The Environmental Justice Foundation (EJF) and Ghana-based NGO Hen Mpoano announced the launch of a new film highlighting an illegal fishing practice threatening to destroy Ghana’s coastal fisheries. Marking the first ever International Day for the fight against IUU fishing, the film premiered on 5 June in Ghana to demonstrate the destructive and illegal practice known locally as ‘saiko’.
Saiko is a practice engaged in by industrial trawlers in Ghana. The trawlers illegally sell fish to specially adapted canoes at sea. This practice is driving the collapse of Ghana’s inshore fishery, on which millions of Ghanaians rely for food security and income, according to EJF.
The film, Ghana: A Fishing Nation in Crisis, which premiered on Ghanaian TV, was produced under the EU-funded Far Dwuma Nkɔdo Project, a partnership between EJF and Hen Mpoano.
After the screening, a panel, including academics and representatives from the Ghana National Canoe Fishermen Council and the Fisheries Commission, discussed the urgent need to protect Ghana’s fish stocks.
Ghana’s fishing industry has been plagued by illegal activities in recent years. Destructive fishing practices and over-exploitation by industrial trawlers have driven local fishers facing plummeting incomes to turn to illegal fishing with light, dynamite, and chemicals. These are quick fixes for fishers in a desperate situation that are causing irreparable damage to remaining fish stocks and, in some cases, risking human health.
Saiko is an originally informal trading system, where unwanted industrial bycatch would be exchanged at sea for fruit and livestock brought by canoes. This puts industrial fishing vessels in direct competition with small-scale fishers for catches of species such as sardinella that are a staple food for local communities. Having effectively ‘stolen’ fish from artisanal fishers, saiko operators sell these back to the same fishing communities for profit.
As a highly lucrative practice, Saiko accounted for an estimated 100,000 tonnes of illegal and unreported catches in 2017, with an estimated landed value of US$34-65 million. It is notable that an average saiko canoe can return with as much 400 times the amount of fish as a canoe fishing trip.
Steve Trent, EJF’s executive director, says:
Over 2 million people in Ghana rely on fisheries for their livelihoods, with limited alternative sources of income or employment.
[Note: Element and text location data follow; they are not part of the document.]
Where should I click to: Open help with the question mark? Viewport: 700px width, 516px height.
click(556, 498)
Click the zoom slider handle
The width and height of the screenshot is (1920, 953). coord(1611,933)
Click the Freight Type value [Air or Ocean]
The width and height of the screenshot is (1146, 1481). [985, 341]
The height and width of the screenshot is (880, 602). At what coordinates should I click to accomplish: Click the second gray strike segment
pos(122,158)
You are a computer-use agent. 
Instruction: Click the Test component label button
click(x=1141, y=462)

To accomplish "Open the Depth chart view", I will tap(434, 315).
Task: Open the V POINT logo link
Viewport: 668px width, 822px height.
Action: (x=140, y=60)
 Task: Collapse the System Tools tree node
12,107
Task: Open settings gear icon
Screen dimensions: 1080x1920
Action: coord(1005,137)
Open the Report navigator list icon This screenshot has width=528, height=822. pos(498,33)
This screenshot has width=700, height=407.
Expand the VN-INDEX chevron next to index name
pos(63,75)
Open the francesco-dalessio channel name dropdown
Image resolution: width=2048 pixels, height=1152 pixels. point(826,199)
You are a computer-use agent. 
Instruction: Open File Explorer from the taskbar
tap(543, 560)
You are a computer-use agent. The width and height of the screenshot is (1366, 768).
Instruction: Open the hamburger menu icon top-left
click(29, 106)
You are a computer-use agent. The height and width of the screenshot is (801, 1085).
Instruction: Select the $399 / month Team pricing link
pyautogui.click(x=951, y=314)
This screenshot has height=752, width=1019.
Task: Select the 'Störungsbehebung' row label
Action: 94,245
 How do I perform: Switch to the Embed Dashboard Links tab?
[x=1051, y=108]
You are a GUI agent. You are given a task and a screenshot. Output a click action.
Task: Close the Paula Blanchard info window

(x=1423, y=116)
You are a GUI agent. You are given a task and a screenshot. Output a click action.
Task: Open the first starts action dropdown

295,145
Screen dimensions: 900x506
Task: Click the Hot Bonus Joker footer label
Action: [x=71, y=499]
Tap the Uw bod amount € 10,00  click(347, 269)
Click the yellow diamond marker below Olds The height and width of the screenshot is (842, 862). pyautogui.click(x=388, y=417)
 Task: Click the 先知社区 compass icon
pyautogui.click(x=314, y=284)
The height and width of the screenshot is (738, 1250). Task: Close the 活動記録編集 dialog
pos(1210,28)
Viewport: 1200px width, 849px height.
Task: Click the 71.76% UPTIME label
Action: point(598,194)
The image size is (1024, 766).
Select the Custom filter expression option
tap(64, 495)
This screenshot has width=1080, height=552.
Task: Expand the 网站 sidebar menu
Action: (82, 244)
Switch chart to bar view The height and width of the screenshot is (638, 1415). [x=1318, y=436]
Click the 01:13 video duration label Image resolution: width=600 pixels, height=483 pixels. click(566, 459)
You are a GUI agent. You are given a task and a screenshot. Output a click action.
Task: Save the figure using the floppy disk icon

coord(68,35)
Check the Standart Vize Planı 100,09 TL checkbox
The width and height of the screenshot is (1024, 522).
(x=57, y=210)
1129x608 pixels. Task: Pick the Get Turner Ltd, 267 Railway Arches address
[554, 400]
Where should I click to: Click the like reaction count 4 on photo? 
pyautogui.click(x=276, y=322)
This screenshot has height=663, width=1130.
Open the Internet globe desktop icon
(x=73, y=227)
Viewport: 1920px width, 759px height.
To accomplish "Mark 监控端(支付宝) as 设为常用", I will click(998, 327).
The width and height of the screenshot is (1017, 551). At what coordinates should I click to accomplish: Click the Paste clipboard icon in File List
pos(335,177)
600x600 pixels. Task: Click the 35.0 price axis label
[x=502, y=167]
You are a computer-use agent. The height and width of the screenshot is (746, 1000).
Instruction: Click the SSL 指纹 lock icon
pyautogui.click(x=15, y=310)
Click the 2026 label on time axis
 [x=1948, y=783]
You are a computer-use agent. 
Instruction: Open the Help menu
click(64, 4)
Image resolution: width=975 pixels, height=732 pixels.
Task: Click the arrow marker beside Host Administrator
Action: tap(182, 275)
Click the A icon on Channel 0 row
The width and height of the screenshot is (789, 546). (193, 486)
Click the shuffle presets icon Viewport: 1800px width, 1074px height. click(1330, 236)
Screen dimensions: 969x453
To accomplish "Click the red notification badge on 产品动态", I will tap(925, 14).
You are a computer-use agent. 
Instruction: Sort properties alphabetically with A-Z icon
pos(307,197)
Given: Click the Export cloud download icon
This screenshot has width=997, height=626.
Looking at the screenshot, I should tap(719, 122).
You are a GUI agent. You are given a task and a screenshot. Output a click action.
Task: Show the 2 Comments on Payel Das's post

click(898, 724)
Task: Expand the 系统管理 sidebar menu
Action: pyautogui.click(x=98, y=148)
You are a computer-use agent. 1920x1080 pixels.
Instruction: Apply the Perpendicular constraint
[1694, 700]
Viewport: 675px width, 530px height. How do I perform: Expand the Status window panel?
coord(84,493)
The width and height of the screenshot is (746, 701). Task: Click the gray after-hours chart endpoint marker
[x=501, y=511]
Should the resource disappear, mass migration and social upheaval can be considered a very real prospect. These saiko operators are stealing from the poor who in turn are given little option but to buy the stolen fish back. There can be no doubt, no equivocation, this has to be stopped.
Saiko remains illegal in the country, and robust enforcement of this law could effect real change.
Kofi Agbogah, director of Hen Mpoano, says:
Transhipments of fish at sea are notoriously difficult to monitor, even with the most advanced systems in place. Instead, all catches should be landed in authorised ports and recorded in official statistics to inform sustainable management. This would also ensure that restrictions on fishing gear that prevent the capture of non-target species are complied with.